Scripted MySQL Replication Consistency Checks

I’ve been fixing and breaking MySQL replication clusters for quite some time now, and I realized one of the biggest problems is the lack of consistency provided through MySQL replication.

Sure your data will be consistent most of the time, but how do you check if it really IS consistent across all your slaves? How do you make sure your slaves don’t have missing or invalid entries?

I’m sure you’ve all run:

mysql> SET GLOBAL SQL_SLAVE_SKIP_COUNTER = 1;

Not always a good idea…

Well today I present you with a little bash script I’ve written which performs all these verifications. I haven’t invented anything. On the contrary, I’m just using the methods and tools provided by Percona in their fantastic toolset called Maatkit.

Usage:

  • Change the default “User Defined Variables” in the script, to reflect your MASTER mysql server.

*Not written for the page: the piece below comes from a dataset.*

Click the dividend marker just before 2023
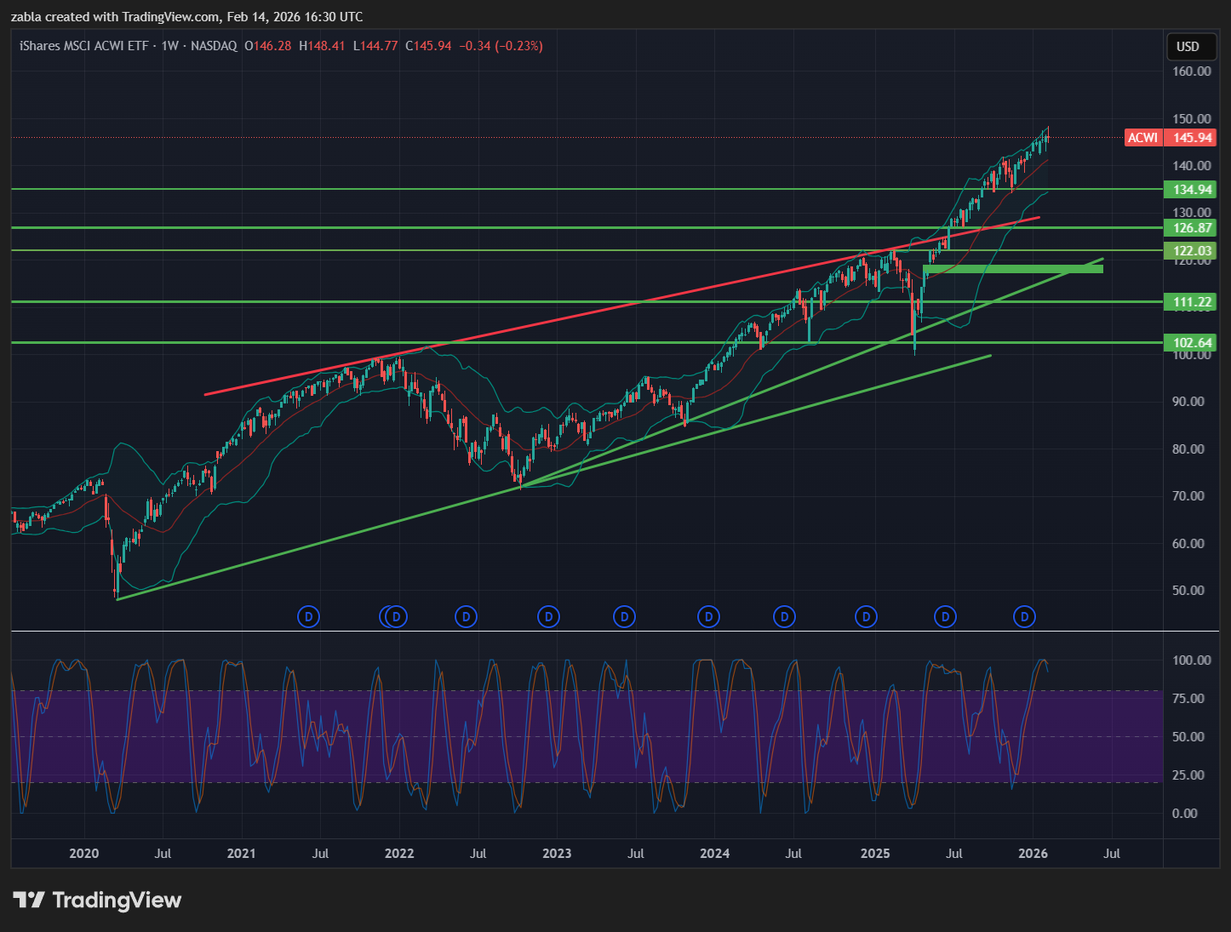This screenshot has width=1231, height=932. pos(549,616)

  • Configure slave reporting on each slave so that “SHOW SLAVE HOSTS\G” works from the MASTER

  • Make sure your slaves are running properly: Slave_IO_Running: Yes, Slave_SQL_Running: Yes, Seconds_Behind_Master: 0

  • Make sure you have Maatkit installed (apt-get install maatkit)

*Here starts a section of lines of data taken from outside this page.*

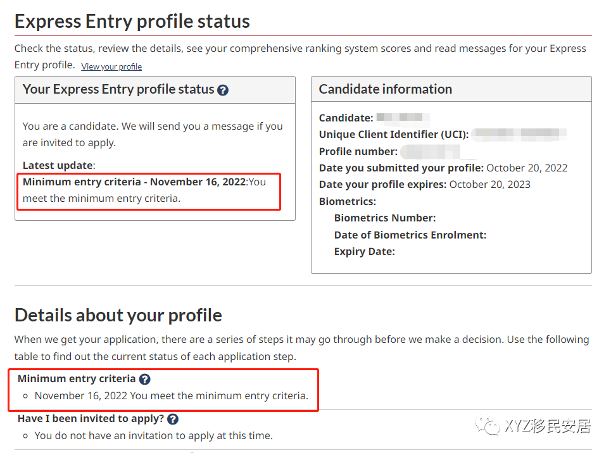Click help icon beside Your Express Entry profile status

pos(222,90)
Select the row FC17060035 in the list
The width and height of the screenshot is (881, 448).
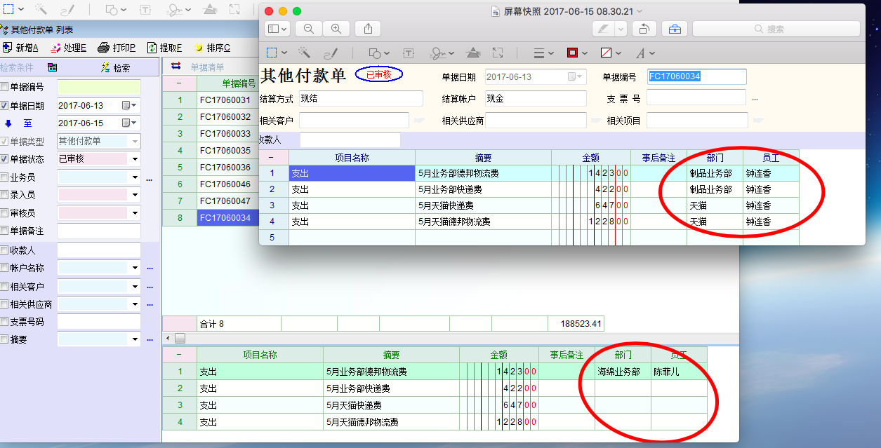[225, 151]
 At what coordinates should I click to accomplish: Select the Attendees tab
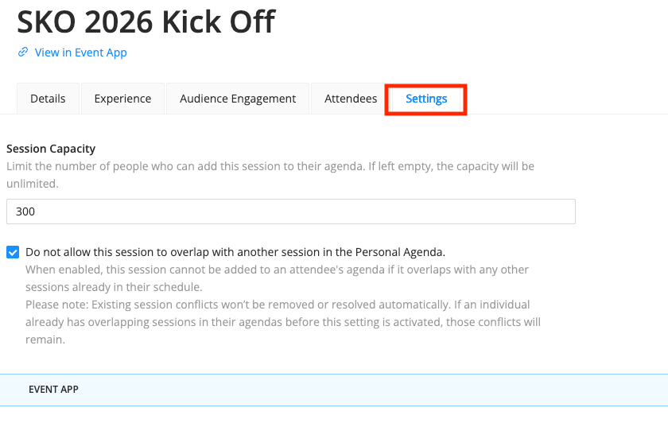pyautogui.click(x=351, y=99)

  • Run the script on the MASTER like this: ./mysql_consistency.sh -c

I have tested this script on Debian Lenny (5.0) with maatkit version 4334-1 and MySQL 5.0.

How does it work?

When you run the script, after performing some necessary sanity checks, the MASTER will create a checksum of every database and every table. It will store those results in the default database called test in the table called checksum. It will then replicate the data to the SLAVES who will create their own checksums on the same databases and tables. Afterwards it will tell you which slaves are consistent and which ones are not.

[root@db01 /opt (353)]#: ./mysql_consistency.sh -c
Checking consistency
Replication Slave ID 3 on 172.16.0.63:3306 is consistent.
Replication Slave ID 4 on 172.16.0.64:3306 is consistent.
Replication Slave ID 5 on 172.16.0.65:3306 is inconsistent. Requires rebuild

You might get some error messages too.

Download the script here: mysql_consistency.sh

Please notify me in the comments of any errors or adjustements as I’ve only used this in a small test-environment.

Comments (2)

  • Jean-Francois

    October 4, 2009

    11:58 pm

    Very nice info.
    If the scripts finds that a slave in inconsistent, does the maatkit toolset have something to resync the slave without having to re-create the whole thing from scratch? (ex: stop sync, copy files over, yadda-yadda)

  • Alex

    October 9, 2009

    6:20 pm

    Actually maatkit does have a command: mk-table-sync which would apparently sync the differences. I don’t think it’s necessarily a bad thing to resync everything from scratch, assuming your DB doesn’t hold 500GB of data.

    If your MySQL databases are running off an LVM partition, you can rebuild a slave using the latest snapshot of a master or a “consistent” slave.